“Versailles? Scherzavo: è Varese”
Un'occhiata più approfondita alle magliette indossate dallo staff dell'assessorato alla Cultura durante gli eventi varesini ci mostra una divertente curiosità
Vi è capitato, durante gli eventi del Varese Summer Festival, o nel corso delle visite guidate “Conosci il tuo patrimonio“, di soffermarvi sulle magliette e sulle felpe blu dello staff del comune di Varese?
Se non l’avete fatto, vi siete persi una battuta: davanti infatti c’è il profilo di un palazzo settecentesco, con su scritto “Versailles“.

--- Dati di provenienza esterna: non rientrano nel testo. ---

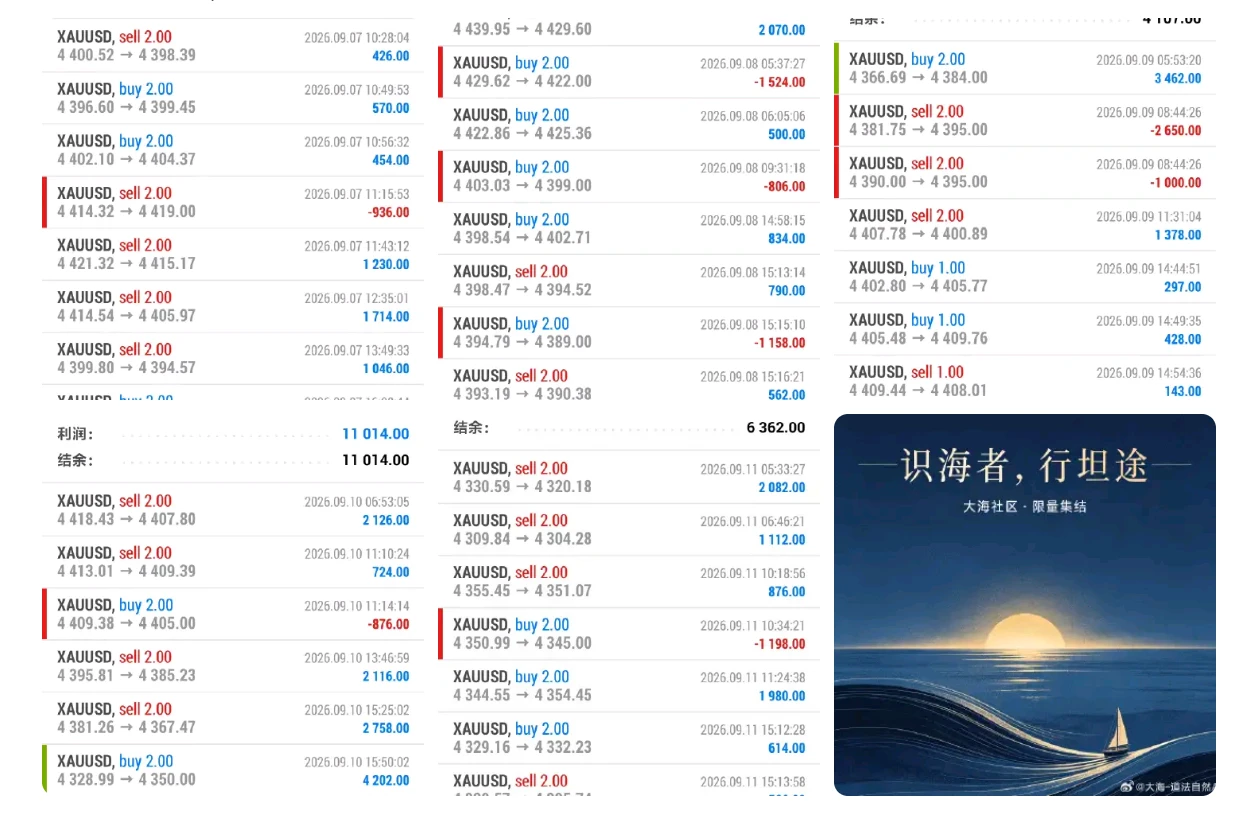1260x815 pixels.
Task: Click the sailboat in the ocean poster
Action: coord(1116,731)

Ma se questa figura così nota, che sembra il grande palazzo francese, vi ricorda anche qualcos’altro, la soluzione la trovate nel retro della maglietta.
Lì infatti troverete scritto: “Scherzavo. È Varese” rivelando che quel profilo corrisponde infatti anche a Palazzo Estense, la sede del municipio della città Giardino.
Nel fondo della maglietta c’è anche una breve spiegazione del piccolo gioco stampato sul cotone: «Giacomo Leopardi definì Varese “La Versailles di Milano” in una lettera alla sorella Paolina il 7 settembre 1825». Voi lo sapevate?
Noi no. E ringraziamo l’assessore alla cultura Enzo Laforgia per avere fatto da – recalcitrante, ma rassegnato – modello di questa curiosità fotografica.